Hornbook law so basic that it has its own name, the coming-and-going rule: employee negligence in coming and going to work are outside the scope of employment, to the employer is not vicariously liable for an employee's negligence while commuting. To be sure, there are scattered cases imposing liability on an employer for its own negligence. In Otis Engineering Corp. v. Clark, 668 S.W.2d 307 (Tex.1983), an employer that had sent an intoxicated worker home early, and had poured the employee into his car, was found negligent, and liable for the inevitable accident on the way home.
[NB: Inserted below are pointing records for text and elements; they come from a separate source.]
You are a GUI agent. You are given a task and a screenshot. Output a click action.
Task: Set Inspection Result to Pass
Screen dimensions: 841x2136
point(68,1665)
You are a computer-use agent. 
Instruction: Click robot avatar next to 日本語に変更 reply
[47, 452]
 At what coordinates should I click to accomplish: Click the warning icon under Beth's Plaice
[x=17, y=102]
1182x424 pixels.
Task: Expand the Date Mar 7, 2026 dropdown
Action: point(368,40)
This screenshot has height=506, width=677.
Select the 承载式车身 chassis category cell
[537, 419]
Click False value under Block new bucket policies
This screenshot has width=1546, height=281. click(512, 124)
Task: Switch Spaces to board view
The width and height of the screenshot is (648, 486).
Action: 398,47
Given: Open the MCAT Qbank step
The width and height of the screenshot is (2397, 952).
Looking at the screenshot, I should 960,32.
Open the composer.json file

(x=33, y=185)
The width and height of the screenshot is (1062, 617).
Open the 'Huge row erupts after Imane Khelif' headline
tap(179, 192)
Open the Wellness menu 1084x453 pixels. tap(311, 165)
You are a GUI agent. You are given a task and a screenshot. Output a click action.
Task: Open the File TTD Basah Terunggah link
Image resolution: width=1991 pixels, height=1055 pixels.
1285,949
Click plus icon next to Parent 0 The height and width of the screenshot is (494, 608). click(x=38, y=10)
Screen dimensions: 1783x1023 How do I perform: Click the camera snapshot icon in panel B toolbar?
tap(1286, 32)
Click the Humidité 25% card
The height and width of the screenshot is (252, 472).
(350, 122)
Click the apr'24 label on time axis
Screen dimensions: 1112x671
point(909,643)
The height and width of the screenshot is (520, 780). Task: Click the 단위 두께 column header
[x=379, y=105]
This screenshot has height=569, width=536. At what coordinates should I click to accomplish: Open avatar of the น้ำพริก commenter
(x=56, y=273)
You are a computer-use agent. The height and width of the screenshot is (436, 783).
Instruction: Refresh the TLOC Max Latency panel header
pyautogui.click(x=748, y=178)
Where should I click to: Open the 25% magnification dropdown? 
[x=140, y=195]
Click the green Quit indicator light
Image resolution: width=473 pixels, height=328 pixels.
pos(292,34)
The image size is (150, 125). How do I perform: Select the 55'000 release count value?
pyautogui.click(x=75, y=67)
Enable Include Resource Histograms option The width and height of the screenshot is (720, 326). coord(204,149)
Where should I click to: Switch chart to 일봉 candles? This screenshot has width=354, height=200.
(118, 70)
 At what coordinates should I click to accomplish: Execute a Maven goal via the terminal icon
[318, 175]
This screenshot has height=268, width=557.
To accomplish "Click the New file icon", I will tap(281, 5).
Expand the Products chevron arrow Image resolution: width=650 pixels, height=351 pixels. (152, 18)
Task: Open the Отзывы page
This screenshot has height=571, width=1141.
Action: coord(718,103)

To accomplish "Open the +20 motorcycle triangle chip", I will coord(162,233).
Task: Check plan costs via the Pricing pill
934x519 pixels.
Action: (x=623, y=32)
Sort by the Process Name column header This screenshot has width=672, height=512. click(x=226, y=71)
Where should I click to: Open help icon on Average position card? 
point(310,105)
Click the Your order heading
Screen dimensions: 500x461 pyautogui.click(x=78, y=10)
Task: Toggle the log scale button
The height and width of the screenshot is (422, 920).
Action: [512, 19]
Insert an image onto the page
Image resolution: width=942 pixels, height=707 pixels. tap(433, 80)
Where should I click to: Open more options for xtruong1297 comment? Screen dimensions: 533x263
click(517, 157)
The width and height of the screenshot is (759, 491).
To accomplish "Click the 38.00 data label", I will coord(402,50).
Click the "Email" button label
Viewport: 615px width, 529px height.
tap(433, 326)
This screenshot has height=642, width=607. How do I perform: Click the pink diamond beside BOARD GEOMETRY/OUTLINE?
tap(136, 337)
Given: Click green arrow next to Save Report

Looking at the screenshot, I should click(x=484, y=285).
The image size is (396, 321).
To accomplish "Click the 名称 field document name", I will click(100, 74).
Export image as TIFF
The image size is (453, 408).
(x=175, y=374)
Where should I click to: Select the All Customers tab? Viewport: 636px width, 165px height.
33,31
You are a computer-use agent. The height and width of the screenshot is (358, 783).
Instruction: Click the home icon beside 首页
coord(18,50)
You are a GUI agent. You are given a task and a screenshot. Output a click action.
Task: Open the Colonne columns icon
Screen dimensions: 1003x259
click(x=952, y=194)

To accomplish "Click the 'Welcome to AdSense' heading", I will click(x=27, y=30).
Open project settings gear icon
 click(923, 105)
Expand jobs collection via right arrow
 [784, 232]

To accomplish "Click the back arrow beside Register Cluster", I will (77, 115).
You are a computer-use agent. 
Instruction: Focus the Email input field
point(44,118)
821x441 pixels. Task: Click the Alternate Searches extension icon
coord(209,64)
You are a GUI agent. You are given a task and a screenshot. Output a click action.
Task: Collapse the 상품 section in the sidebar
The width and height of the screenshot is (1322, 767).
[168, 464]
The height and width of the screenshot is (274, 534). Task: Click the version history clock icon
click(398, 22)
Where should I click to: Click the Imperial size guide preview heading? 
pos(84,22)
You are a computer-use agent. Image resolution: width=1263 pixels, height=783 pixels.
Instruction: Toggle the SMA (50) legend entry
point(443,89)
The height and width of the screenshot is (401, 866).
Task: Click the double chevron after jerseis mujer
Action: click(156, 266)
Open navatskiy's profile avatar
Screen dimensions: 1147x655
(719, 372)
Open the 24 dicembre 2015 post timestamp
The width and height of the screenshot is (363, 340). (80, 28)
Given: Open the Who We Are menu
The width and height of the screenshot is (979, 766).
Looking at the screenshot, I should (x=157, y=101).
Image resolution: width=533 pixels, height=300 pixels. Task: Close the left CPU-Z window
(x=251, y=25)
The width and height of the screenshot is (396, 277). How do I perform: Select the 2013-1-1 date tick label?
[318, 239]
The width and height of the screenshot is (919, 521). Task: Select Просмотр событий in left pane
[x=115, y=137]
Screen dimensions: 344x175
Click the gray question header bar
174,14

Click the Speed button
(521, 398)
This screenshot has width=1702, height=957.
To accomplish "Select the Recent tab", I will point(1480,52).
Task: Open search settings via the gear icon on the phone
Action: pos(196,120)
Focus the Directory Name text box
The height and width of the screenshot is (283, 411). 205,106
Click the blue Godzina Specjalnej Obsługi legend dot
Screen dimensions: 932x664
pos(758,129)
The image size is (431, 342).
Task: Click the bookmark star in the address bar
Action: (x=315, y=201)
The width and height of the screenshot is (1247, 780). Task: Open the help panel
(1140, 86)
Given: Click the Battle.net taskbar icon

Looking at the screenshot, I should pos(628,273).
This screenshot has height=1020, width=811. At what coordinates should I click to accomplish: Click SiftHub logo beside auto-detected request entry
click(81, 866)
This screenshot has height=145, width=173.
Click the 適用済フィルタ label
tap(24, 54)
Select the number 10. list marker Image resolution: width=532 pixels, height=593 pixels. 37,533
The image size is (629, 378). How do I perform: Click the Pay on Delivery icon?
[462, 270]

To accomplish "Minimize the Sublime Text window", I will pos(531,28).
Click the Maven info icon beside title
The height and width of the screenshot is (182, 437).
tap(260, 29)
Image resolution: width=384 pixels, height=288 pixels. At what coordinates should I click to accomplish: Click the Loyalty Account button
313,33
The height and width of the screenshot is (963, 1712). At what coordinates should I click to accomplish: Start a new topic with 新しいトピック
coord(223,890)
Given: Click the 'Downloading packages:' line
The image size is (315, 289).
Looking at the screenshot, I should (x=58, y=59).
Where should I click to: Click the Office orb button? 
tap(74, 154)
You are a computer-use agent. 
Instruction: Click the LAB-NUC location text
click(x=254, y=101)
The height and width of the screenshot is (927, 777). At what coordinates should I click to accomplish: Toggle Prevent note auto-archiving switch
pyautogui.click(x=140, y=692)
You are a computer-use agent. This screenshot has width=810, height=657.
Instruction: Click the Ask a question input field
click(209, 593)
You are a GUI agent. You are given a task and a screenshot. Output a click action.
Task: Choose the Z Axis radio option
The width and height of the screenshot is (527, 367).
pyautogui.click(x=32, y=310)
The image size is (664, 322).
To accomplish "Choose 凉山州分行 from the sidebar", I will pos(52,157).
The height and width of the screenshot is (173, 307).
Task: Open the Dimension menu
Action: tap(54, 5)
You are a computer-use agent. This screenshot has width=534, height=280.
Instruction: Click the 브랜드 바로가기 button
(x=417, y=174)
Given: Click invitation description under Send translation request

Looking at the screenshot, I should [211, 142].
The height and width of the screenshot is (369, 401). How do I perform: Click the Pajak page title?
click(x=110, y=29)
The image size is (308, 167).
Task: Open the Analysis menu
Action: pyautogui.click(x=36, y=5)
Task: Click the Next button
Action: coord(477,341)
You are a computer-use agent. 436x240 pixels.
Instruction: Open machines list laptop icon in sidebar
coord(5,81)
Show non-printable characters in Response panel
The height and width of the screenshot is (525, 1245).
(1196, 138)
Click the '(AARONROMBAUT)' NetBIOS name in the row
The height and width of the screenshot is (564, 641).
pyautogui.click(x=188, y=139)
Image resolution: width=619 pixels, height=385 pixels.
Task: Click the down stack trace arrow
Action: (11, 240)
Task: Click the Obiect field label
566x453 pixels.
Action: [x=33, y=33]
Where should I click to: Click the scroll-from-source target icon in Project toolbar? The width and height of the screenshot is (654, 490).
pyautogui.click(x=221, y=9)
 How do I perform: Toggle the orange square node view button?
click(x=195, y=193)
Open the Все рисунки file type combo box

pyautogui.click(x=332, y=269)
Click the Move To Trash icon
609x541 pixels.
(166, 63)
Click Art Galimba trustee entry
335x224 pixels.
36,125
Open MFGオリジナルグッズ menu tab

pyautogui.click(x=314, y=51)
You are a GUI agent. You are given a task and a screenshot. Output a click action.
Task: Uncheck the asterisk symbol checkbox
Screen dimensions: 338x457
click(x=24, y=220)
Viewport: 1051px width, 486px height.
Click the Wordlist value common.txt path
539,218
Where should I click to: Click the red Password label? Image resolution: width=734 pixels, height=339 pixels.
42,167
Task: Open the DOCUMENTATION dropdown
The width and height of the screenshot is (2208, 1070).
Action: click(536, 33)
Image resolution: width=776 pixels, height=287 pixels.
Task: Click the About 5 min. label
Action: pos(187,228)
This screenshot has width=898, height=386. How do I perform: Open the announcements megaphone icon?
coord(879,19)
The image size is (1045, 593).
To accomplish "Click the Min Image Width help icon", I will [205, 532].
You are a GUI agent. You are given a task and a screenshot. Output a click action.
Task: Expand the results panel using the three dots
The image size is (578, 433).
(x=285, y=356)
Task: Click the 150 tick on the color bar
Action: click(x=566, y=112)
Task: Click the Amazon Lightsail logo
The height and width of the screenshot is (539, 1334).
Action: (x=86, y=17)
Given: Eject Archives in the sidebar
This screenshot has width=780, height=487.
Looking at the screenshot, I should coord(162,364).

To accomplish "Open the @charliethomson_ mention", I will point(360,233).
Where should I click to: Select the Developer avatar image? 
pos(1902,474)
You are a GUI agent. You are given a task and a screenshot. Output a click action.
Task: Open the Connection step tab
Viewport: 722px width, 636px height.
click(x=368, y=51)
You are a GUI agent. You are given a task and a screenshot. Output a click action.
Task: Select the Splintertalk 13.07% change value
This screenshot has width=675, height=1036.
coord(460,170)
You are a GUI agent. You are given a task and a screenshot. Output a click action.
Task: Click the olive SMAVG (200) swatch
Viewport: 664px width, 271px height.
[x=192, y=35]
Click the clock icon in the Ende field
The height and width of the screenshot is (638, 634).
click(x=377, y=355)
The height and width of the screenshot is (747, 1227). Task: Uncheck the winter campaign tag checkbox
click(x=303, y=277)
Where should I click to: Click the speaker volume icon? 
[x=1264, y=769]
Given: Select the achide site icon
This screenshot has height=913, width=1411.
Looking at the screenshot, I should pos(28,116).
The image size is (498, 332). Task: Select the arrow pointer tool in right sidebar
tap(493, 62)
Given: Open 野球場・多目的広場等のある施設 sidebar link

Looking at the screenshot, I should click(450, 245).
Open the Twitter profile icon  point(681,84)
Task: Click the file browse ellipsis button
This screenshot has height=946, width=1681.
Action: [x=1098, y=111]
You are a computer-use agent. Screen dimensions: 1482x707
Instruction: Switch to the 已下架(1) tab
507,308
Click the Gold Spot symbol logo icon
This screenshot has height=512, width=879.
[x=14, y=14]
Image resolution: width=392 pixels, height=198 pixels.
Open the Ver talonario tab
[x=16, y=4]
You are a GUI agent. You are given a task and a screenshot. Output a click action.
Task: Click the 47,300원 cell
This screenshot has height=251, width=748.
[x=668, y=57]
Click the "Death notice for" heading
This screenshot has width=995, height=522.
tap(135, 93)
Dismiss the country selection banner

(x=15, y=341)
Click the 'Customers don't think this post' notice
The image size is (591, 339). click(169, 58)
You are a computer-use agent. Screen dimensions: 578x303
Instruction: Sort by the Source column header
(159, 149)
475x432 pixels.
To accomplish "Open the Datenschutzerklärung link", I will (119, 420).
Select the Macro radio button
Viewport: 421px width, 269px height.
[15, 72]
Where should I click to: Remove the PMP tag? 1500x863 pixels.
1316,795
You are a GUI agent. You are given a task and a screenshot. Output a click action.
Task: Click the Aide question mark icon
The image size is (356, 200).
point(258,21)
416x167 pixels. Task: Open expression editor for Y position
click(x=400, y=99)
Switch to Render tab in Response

Nabors Drilling USA, Inc. v. Escoto,No. 06-0890 (Tex. June 19, 2009), involved yet another accident while commuting from a drilling company job-site. The employee (Ambriz) worked one-week on and one-week off, with 12-hour shifts (alternating a week of days, a week off, and a week of nights. One morning, the employee fell asleep at the wheel. The plaintiff argued that the drilling company was negligent, but the Court declined to extend Otis. First, there was no showing the drilling company knew the employee "was impaired when leaving work on the day of the accident." Slip Op., at 6. Second, the drilling company did not
… affirmatively exercise control over the incapacitated employee. Unlike the employer in Otis, however, Nabors did not exercise any post-incapacity control over its employee. Ambriz completed his shift without incident and was not sent home early because of any impairment. Nabors did not instruct Ambriz to drive home or escort him to his car. * * * We have never extended Otis to create a duty where an employer’s only affirmative act of control preceded the employee’s shift and incapacity and amounted only to establishing work conditions that may have caused or contributed to the accident.
Slip Op. at 7-8 (citations omitted) (emphasis in original).